Goal of the exercise → Repeat the data exactly as it stands.

Records →
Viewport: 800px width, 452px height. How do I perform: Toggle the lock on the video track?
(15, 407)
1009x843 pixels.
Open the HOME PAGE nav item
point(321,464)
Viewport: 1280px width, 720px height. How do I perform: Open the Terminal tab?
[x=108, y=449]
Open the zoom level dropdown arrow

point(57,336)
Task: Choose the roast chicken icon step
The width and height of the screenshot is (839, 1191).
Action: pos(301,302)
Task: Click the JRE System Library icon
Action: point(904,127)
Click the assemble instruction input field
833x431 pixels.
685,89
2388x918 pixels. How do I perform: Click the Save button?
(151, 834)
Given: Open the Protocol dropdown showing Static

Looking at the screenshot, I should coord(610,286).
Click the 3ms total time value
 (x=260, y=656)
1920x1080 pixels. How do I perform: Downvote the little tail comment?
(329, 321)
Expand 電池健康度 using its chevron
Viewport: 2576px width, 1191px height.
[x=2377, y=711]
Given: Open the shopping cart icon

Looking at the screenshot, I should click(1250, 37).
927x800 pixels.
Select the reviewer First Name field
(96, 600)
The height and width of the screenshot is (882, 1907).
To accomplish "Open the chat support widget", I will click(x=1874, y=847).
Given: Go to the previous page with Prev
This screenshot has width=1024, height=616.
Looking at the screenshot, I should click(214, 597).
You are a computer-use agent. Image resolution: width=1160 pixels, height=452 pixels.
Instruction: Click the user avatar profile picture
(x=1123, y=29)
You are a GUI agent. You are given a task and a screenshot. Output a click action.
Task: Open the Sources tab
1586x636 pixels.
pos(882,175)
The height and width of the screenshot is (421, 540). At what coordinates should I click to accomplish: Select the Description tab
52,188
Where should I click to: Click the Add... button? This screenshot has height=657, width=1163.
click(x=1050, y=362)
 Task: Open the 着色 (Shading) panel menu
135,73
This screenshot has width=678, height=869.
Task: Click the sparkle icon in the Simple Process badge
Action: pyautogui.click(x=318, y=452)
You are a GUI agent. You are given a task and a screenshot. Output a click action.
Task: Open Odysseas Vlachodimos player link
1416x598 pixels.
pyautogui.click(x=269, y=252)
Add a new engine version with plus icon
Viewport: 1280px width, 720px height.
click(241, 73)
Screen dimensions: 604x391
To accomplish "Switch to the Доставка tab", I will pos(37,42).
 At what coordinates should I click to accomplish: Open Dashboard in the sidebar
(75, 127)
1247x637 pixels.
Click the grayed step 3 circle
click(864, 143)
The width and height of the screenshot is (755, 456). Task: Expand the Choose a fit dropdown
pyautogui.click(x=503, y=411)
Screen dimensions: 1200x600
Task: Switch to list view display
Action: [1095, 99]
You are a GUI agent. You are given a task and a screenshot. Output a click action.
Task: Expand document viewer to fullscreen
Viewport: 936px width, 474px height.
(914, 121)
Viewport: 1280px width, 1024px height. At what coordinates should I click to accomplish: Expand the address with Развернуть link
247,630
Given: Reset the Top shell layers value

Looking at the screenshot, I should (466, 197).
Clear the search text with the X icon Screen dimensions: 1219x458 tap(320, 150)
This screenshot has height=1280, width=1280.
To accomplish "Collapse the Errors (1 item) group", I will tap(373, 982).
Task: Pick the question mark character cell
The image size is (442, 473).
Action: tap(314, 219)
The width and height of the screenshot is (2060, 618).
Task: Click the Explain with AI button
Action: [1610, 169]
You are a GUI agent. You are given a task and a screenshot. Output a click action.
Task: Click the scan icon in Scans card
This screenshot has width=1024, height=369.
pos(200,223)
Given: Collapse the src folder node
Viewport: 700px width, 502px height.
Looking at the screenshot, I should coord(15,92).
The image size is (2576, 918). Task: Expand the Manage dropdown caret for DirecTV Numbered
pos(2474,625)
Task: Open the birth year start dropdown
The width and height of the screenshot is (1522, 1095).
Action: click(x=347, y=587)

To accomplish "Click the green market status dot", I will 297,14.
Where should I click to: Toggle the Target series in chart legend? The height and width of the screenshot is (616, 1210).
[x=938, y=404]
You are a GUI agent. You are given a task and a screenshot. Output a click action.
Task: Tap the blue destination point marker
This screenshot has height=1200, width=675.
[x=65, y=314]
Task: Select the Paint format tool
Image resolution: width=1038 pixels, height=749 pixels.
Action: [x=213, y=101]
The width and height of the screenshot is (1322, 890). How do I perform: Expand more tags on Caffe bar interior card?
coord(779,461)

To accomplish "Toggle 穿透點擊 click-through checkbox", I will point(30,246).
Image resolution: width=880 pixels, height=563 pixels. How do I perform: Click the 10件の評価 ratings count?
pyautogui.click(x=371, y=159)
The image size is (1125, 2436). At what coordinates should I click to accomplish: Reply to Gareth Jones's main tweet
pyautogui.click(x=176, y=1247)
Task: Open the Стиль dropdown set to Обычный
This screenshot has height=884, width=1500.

Result for this task →
Viewport: 800px width, 452px height. How do I perform: Toggle the lock on the video track?
(15, 407)
1009x843 pixels.
Open the HOME PAGE nav item
point(321,464)
Viewport: 1280px width, 720px height. How do I perform: Open the Terminal tab?
[x=108, y=449]
Open the zoom level dropdown arrow

point(57,336)
Task: Choose the roast chicken icon step
The width and height of the screenshot is (839, 1191).
Action: pos(301,302)
Task: Click the JRE System Library icon
Action: point(904,127)
Click the assemble instruction input field
833x431 pixels.
685,89
2388x918 pixels. How do I perform: Click the Save button?
(151, 834)
Given: Open the Protocol dropdown showing Static

Looking at the screenshot, I should coord(610,286).
Click the 3ms total time value
 (x=260, y=656)
1920x1080 pixels. How do I perform: Downvote the little tail comment?
(329, 321)
Expand 電池健康度 using its chevron
Viewport: 2576px width, 1191px height.
[x=2377, y=711]
Given: Open the shopping cart icon

Looking at the screenshot, I should click(1250, 37).
927x800 pixels.
Select the reviewer First Name field
(96, 600)
The height and width of the screenshot is (882, 1907).
To accomplish "Open the chat support widget", I will click(x=1874, y=847).
Given: Go to the previous page with Prev
This screenshot has width=1024, height=616.
Looking at the screenshot, I should click(214, 597).
You are a computer-use agent. Image resolution: width=1160 pixels, height=452 pixels.
Instruction: Click the user avatar profile picture
(x=1123, y=29)
You are a GUI agent. You are given a task and a screenshot. Output a click action.
Task: Open the Sources tab
1586x636 pixels.
pos(882,175)
The height and width of the screenshot is (421, 540). At what coordinates should I click to accomplish: Select the Description tab
52,188
Where should I click to: Click the Add... button? This screenshot has height=657, width=1163.
click(x=1050, y=362)
 Task: Open the 着色 (Shading) panel menu
135,73
This screenshot has width=678, height=869.
Task: Click the sparkle icon in the Simple Process badge
Action: pyautogui.click(x=318, y=452)
You are a GUI agent. You are given a task and a screenshot. Output a click action.
Task: Open Odysseas Vlachodimos player link
1416x598 pixels.
pyautogui.click(x=269, y=252)
Add a new engine version with plus icon
Viewport: 1280px width, 720px height.
click(241, 73)
Screen dimensions: 604x391
To accomplish "Switch to the Доставка tab", I will pos(37,42).
 At what coordinates should I click to accomplish: Open Dashboard in the sidebar
(75, 127)
1247x637 pixels.
Click the grayed step 3 circle
click(864, 143)
The width and height of the screenshot is (755, 456). Task: Expand the Choose a fit dropdown
pyautogui.click(x=503, y=411)
Screen dimensions: 1200x600
Task: Switch to list view display
Action: [1095, 99]
You are a GUI agent. You are given a task and a screenshot. Output a click action.
Task: Expand document viewer to fullscreen
Viewport: 936px width, 474px height.
(914, 121)
Viewport: 1280px width, 1024px height. At what coordinates should I click to accomplish: Expand the address with Развернуть link
247,630
Given: Reset the Top shell layers value

Looking at the screenshot, I should (466, 197).
Clear the search text with the X icon Screen dimensions: 1219x458 tap(320, 150)
This screenshot has height=1280, width=1280.
To accomplish "Collapse the Errors (1 item) group", I will tap(373, 982).
Task: Pick the question mark character cell
The image size is (442, 473).
Action: tap(314, 219)
The width and height of the screenshot is (2060, 618).
Task: Click the Explain with AI button
Action: [1610, 169]
You are a GUI agent. You are given a task and a screenshot. Output a click action.
Task: Click the scan icon in Scans card
This screenshot has width=1024, height=369.
pos(200,223)
Given: Collapse the src folder node
Viewport: 700px width, 502px height.
Looking at the screenshot, I should coord(15,92).
The image size is (2576, 918). Task: Expand the Manage dropdown caret for DirecTV Numbered
pos(2474,625)
Task: Open the birth year start dropdown
The width and height of the screenshot is (1522, 1095).
Action: click(x=347, y=587)

To accomplish "Click the green market status dot", I will 297,14.
Where should I click to: Toggle the Target series in chart legend? The height and width of the screenshot is (616, 1210).
[x=938, y=404]
You are a GUI agent. You are given a task and a screenshot. Output a click action.
Task: Tap the blue destination point marker
This screenshot has height=1200, width=675.
[x=65, y=314]
Task: Select the Paint format tool
Image resolution: width=1038 pixels, height=749 pixels.
Action: [x=213, y=101]
The width and height of the screenshot is (1322, 890). How do I perform: Expand more tags on Caffe bar interior card?
coord(779,461)

To accomplish "Toggle 穿透點擊 click-through checkbox", I will point(30,246).
Image resolution: width=880 pixels, height=563 pixels. How do I perform: Click the 10件の評価 ratings count?
pyautogui.click(x=371, y=159)
The image size is (1125, 2436). At what coordinates should I click to accomplish: Reply to Gareth Jones's main tweet
pyautogui.click(x=176, y=1247)
Task: Open the Стиль dropdown set to Обычный
This screenshot has height=884, width=1500.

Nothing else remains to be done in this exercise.